Save me.

The echoes of words only half-heard haunt him. He stands at the door of the tardis, dropped within a sun at the height of its life, and watches the world burn around him. Colours at the edge of his sight flicker and fade in turn, morphing through all the spectrums he sees and some he doesn't.

Sometimes, all he wants is for all the world to burn.

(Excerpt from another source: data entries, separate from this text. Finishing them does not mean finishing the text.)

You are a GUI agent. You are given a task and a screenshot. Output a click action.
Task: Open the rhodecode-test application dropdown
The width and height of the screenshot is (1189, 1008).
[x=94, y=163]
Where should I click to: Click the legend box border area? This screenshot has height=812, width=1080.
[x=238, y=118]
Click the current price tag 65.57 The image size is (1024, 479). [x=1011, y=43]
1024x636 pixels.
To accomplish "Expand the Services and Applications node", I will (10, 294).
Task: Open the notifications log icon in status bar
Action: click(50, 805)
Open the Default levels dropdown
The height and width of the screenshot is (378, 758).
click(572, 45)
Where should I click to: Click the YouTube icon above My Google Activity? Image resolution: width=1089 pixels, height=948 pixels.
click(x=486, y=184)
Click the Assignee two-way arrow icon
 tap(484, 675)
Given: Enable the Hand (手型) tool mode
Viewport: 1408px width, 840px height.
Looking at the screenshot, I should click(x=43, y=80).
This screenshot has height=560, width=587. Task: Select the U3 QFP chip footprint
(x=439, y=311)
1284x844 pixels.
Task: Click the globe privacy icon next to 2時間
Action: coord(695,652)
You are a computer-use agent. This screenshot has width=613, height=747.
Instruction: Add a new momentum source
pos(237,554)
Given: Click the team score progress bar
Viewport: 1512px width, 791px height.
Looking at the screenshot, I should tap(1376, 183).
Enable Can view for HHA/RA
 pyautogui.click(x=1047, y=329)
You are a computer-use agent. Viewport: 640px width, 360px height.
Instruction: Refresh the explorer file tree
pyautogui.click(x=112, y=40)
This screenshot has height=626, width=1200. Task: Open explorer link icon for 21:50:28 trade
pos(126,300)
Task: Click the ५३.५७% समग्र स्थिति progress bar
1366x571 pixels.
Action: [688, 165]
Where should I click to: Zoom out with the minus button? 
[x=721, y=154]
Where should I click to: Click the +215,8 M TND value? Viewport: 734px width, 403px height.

So it won't be his problem anymore.

So he can spare himself the pain.

Because even if there are wonders, they can't hide the undertow of grief and pain that he's been running from, the knowledge that everything he touches will turn to dust and cave in beneath his weight.

He knows that if he stays here much longer, the sun he's in will compress in, converge around his ship and collapse when he dematerializes to become a black hole. But he'll be long-gone, not there to watch the consequences, as usual.

It was always good fun. Definitely. Friend in hand, running from whatever he'd stirred up – alas, it could not last.

He'd sped across the surface of his troubles, keeping the better memories as well as himself on the top; the memories so that he could feel a modicum of what some might call normalcy, and himself… So that he didn't sink down and be carried away to madness. He knew if that happened, he'd land himself in hell.

Even after things went wrong, he couldn't stop. Even as the tears slid, bitter as cyanide down his face, every fibre of his being telling him to stop, he went on. And then he'd be alone.

And that always showed him just how badly unhinged he was. His limits fell away, he became reckless and dangerous and… People got hurt. Not those that mattered to him – for them, he'd shatter the walls of time itself – but those that fell in his name, or trying to stop his mad scheming, were all a solid punch to his gut.

Most of the time, that'd send him slinking back to his tardis, wandering around time just looking, watching things happen.

He sighs, staring at the bullets of plasma arcing through his field of vision.

Inevitability. That was what his life had been. A thousand years of nothing but the inevitable. Because he'd come to believe that everything was already written out for him. That all his decisions were somehow all done and seen to completion, but that he still had no idea. So he did what he could, fought on, and never stayed.

The Doctor doesn't think it's over for him, but neither is he beginning, and nor can he begin again. He's tired – sometimes he just needs someone to step in and save him. From himself, and from the universe conspiring against him.